‘Sinan’ geliyor
26 Ekim 2021 - Yeni şafak
Atatürk Kültür Merkezi (AKM) yalnızca bir bina olsaydı La Traviata ile Carmen ile Madam Butterfly ile ya da Saray’dan Kız Kaçırma ile açılabilirdi…
En kolayı bu olurdu, öyle değil mi?... Herkesin bildiği bir eser seçilir, böylece Batı’nın gururu okşanır, arka planda da “Türkler’de bunları sergileyebilecek altyapı var” mesajı verilip geçilebilirdi… Zaten bizde de Batı’ya yaranmanın hazzıyla müthiş tatmin olacak bir kesim kendini sanatın ve kültürün hamisi sandığı, en çok onların sesi çıktığı için bu iş pürüzsüz tamamlanırdı…
Ama yol bu değil… Yol, “Devletin temeli millî kültürdür” diyen, millî bağımsızlık için cephe dışında da savaş veren Gazi’nin, Mustafa Kemal Atatürk’ün yolu… “Dünya beşten büyüktür” diyen, Millî Enerji ve Maden Politikası’nı ortaya koyan, millî savunma sanayini güçlendiren, millî kültürden, ve millî bağımsızlıktan yana olanların yolu…

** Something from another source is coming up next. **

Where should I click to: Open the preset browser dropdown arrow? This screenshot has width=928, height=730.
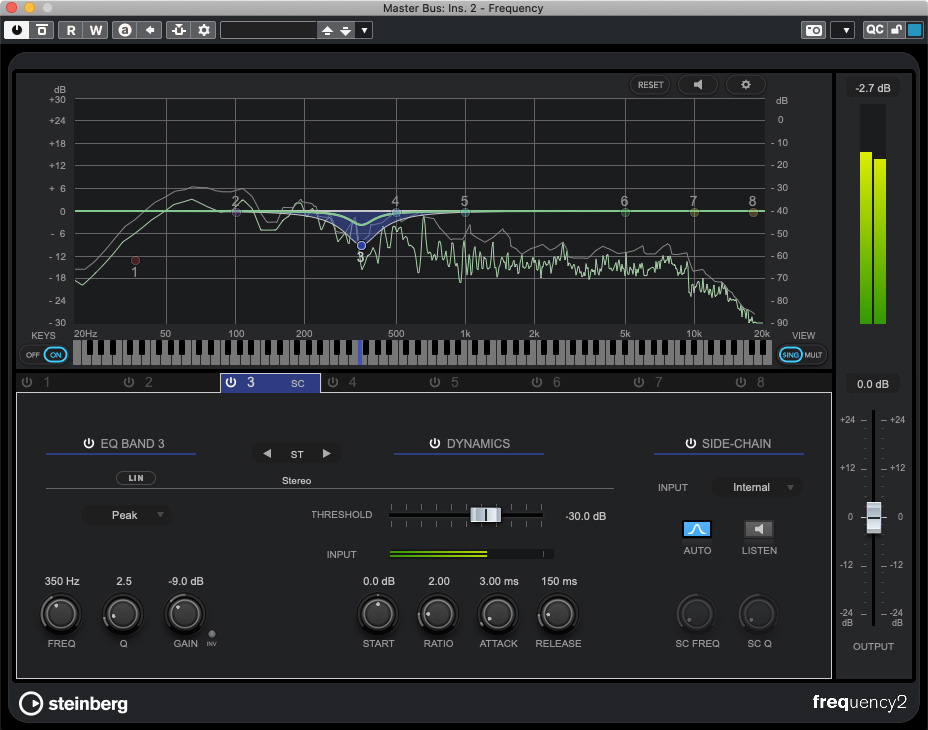[x=365, y=30]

İletişim çalışmalarımızda kurumlara, kuruluşlara önerdiğimiz bir yöntem vardır: Sahip oldukları, biricik ‘varoluş nedeni’nin tespiti… Kuruma emek verenler bir araya gelir; bugüne kadar ilerledikleri ile ilerlenmesi gereken ideal yolu tespit eder ve buradan ‘varoluş nedeni’ni süzerler…
Konu, Atatürk Kültür Merkezi olduğunda ise ‘varoluş nedeni’nin tespiti sırasında millî mücadelenin, millî kültür politikalarının ve Mustafa Kemal Atatürk’ün şahsında, itibarında vücut bulan siyasi yolu doğru tahlil etmek gerekir.

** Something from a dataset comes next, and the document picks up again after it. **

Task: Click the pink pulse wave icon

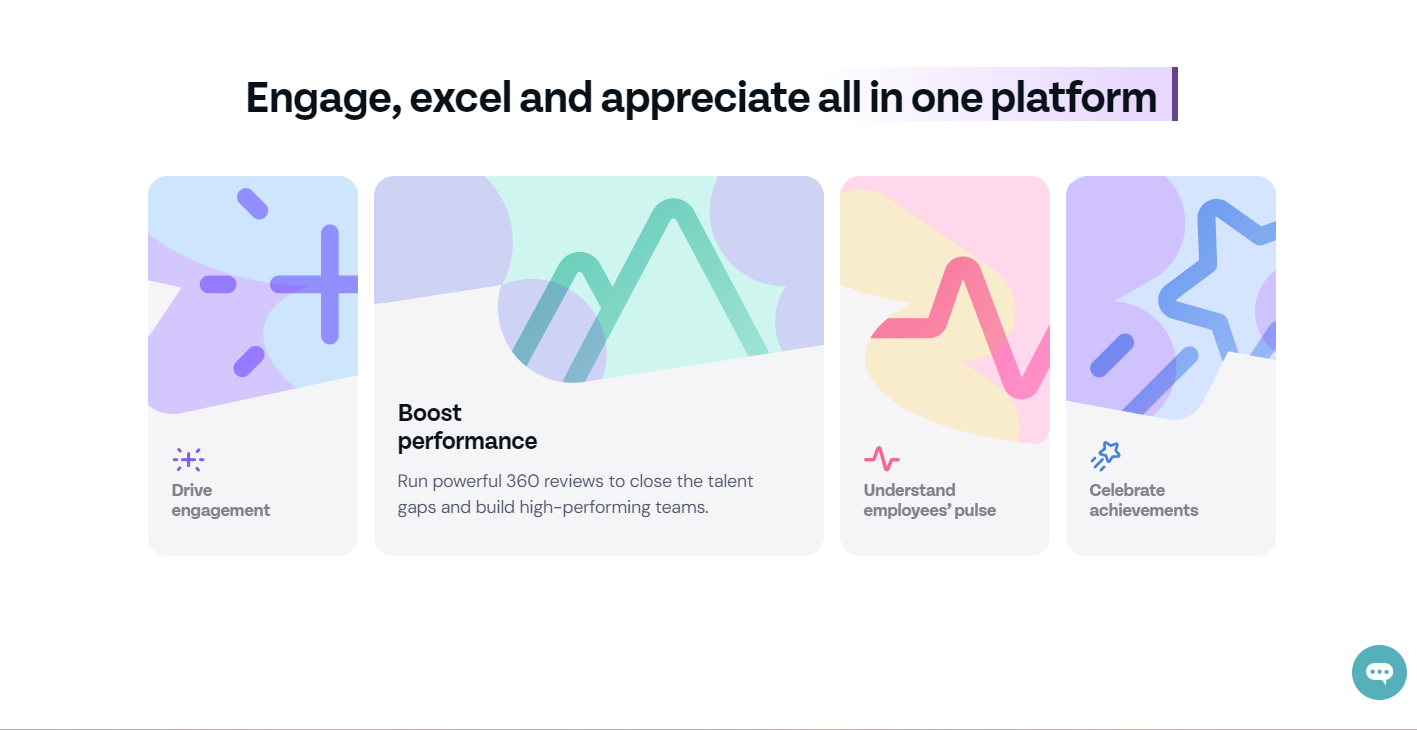Action: pyautogui.click(x=881, y=459)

Batı’ya yaranma, onu taklit ile tatmin etme bu yolda kendine yer bulamaz mesela… Kendinize has, biricik ve asırların birikimiyle oluşmuş kültür ve değerlerinize, yani kendi kimliğinize sahip çıkacaksınız… Ya da bu millî bağımsızlık yolunu terk ettiğinizi kabul edeceksiniz… Durum bu kadar net, ayrım bu kadar keskin işte!
Atatürk Kültür Merkezi hem adının hem de yukarıda bahsettiğimiz değerlerin taşıdığı ağırlığa yakışır bir yenileme sürecinden geçti. Fakat onu bir kültür eseri olarak konumlayacak, İstanbul markasının önemli taşıyıcılarından biri hâline getirecek, ülkemizin yumuşak gücünün (soft power) göstergesi kılacak olan bundan sonrası…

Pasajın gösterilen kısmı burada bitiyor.